Gardening 101: When North Texans Should Plant What Vegetables In Their Gardens
FORT WORTH (CBSDFW.COM) - There are three growing seasons in North Texas.
When I moved here in 2011, I can't tell you how ambitious that made my green thumb.
Three seasons, three different planting times, harvest times and all sorts of different things to grow.
There is the early cool season (root crops and greens), the summer season (melons and squash) and the fall cool season (much the same as the early).
Here is the go-to planting guide issued by the great people at Texas Agri-life, one for spring and one for fall.
The hard truth of North Texas is that it gets brutal hot here in the summer.
A string of dry, 100° days limits to what you can grow here.
You quickly learn to grow around the edges of the summer heat.
Cold season vegetables like greens and root crops actually need to get started in the last third of winter if they are going to have a chance to produce a crop before the heat of summer brings them to end.
RELATED: Gardening 101: More Cool Season Gardening Tips
The start of February is time is start root crops. One of key exceptions to this is garlic, which you plant in the fall for a crop in the next year. But early February is the best time to start potatoes and onions.
I visited the backyard of Daniel Cunningham of Rooted In, a.k.a. "The Texas Plant Guy."
He actually starts his potatoes in January, quartering up store bought potatoes (small purple or brown ones) that have started to sprout.
He cuts an inch cube out of each sprout point on the surface of the potato. He then puts them in a paper sack for about two weeks to let the cut wound seal over.
Daniel showed me how to plant these for the maximum crop.
Dig a trench about 8" inches deep and plant the cubes just a few inches deep in the bottom of the trough.
As the plants start to come out of the ground and gets just three or four layers of leaves up the stem, clip of the lowest leaves and mound some dirt against the stem.
Keep doing this until the trough you dug is filled and even go a few inches above that.
For every pair of leaves you clipped off a root will now grow that will produce potatoes.
By the time you get to the end of Spring and the start of summer, you'll have a small basket of potatoes under every plant. When the summer heat wilts the plant, harvest your potatoes.

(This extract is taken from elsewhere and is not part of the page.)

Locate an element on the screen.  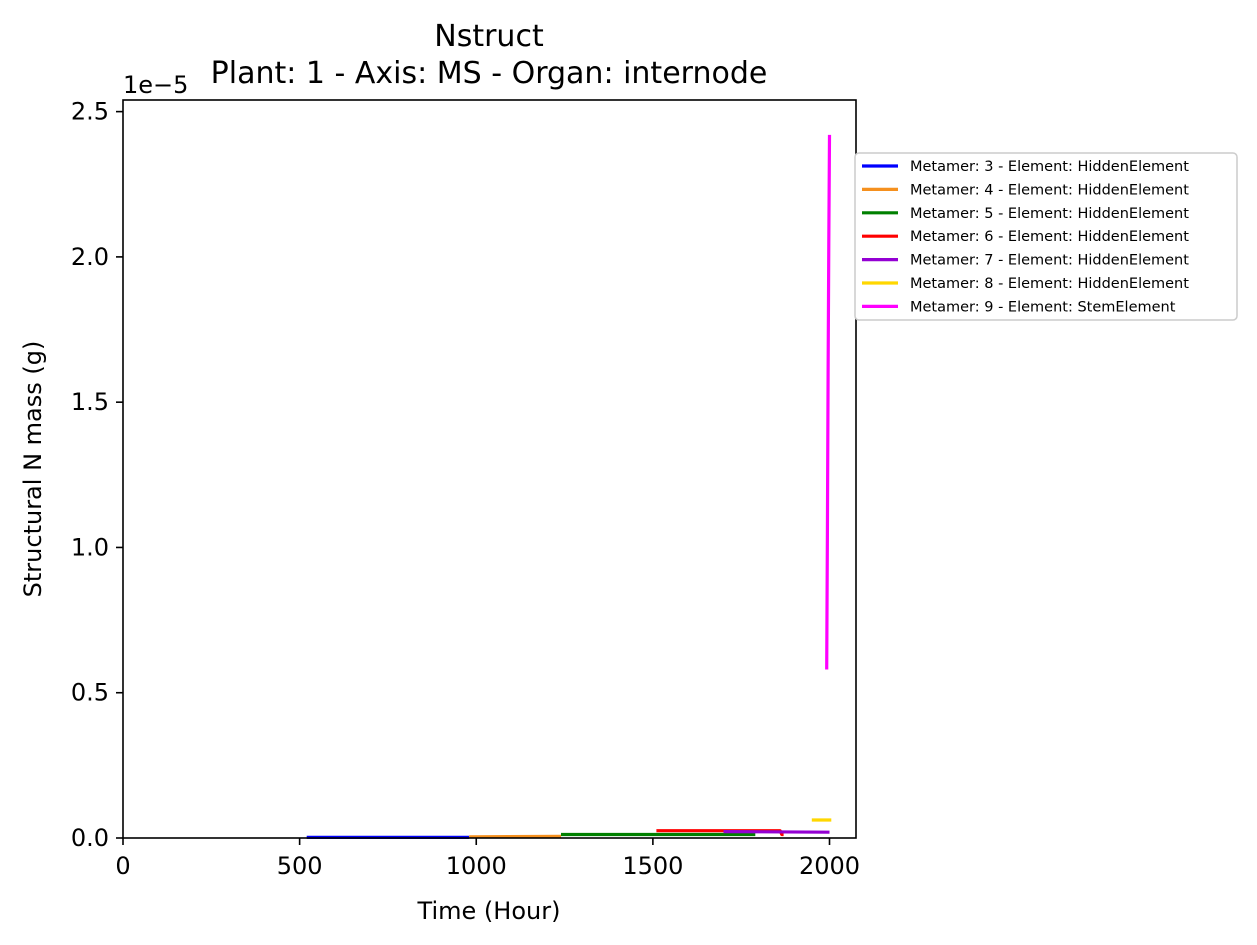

They will store in a cool, dark place in your kitchen or garage for several months. Buy your onions in sets, just above every nursery is selling them in late winter.
The trick he showed me about planting these is to plant very shallow, just enough of the tip to keep the plant from getting pushed over by the wind.
This makes for a bigger onion by June. By the way, feel free to take about half of stalk greens of the onion as they are growing. Use them as you would use scallions, they are great in cooking and on salads.